Dear Evan Hansen is the story of the individual struggles we hide under the facade of our public images.
Evan Hansen finds himself propelled to fame as a lie that he was best friends with Connor Murphy, a troubled student that committed suicide, spirals out of control. The heartbreaking part is that we can’t even fault Evan for his lie, he just wants to belong and has struggled for so much of his life to do so.
Beni Levi Ross’ Evan Hansen embodies the self consciousness and personal fears we have all felt at points in our lives. Ross’ portrayal of the titular character is real, and there wasn’t a single dry eye in the audience as Evan Hansen creates his ideal friendship out of the desired memory of Connor Murphy.

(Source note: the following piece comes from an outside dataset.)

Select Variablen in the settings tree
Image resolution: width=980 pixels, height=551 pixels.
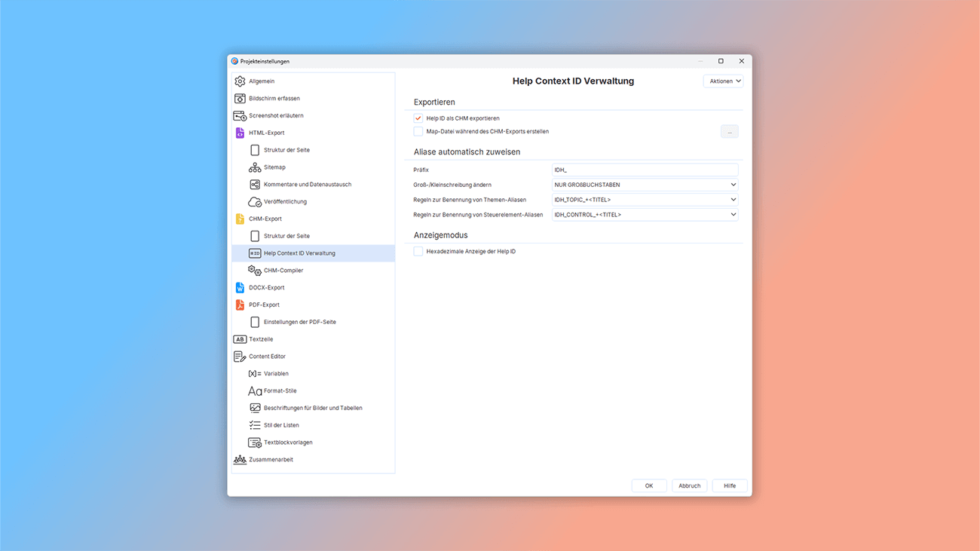pyautogui.click(x=276, y=374)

But this isn’t a struggle specific to social anxiety-ridden Evan. It becomes apparent that each of the characters around him experience varying levels of that same challenge. Even the type-A, highly involved, Alana Beck, struggles with fitting in and making friends.
The showrunners are quick to point out that this isn’t a story only about mental health and suicide, rather its about the intertwined complexity of interpersonal relationships, self esteem, and communicating authentically in a digitial age.
The music and lyrics are by Benj Pasek and Justin Paul, who since the release of Dear Evan Hansen, have gone on to increased celebrity with their musical compositions for La La Land and The Greatest Showman. Dear Evan Hansen has that same poignant musical quality, lyrics that make our hearts clench and melodies that we’re humming a month later.
The incredible vocal prowess of this touring cast outshines the original Broadway cast recording. Momma Hansen, played by Jessica Phillips, has an Idina Menzel-esque quality to her voice and Maggie McKenna’s Zoe Murphy is emotional and evocative.
On a side note, it seems that other theater goers had the same thought that I did about the musical’s seminal song.
Wait, is the song “You Will Be Found” from Evan Hansen actually just “Flashlight” from Pitch Perfect 2…?
— Dana Schwartz (@DanaSchwartzzz) July 22, 2017
Dear Evan Hansen made its world premiere here in DC in July 2015 at the Arena Stage and it’s with sold out nights and tearful audiences that we welcome this powerful performance back to the city this summer.
Dear Evan Hansen plays at the Kennedy Center Eisenhower Theater through Sunday, September 8. Tickets range from $79-$175 and can be purchased online, in person at the box office, or by calling 202-467-4600. There are a select number of seats available for $25 through a lottery system.
Running time: Approximately 2.5 hours with a 15 minute intermission.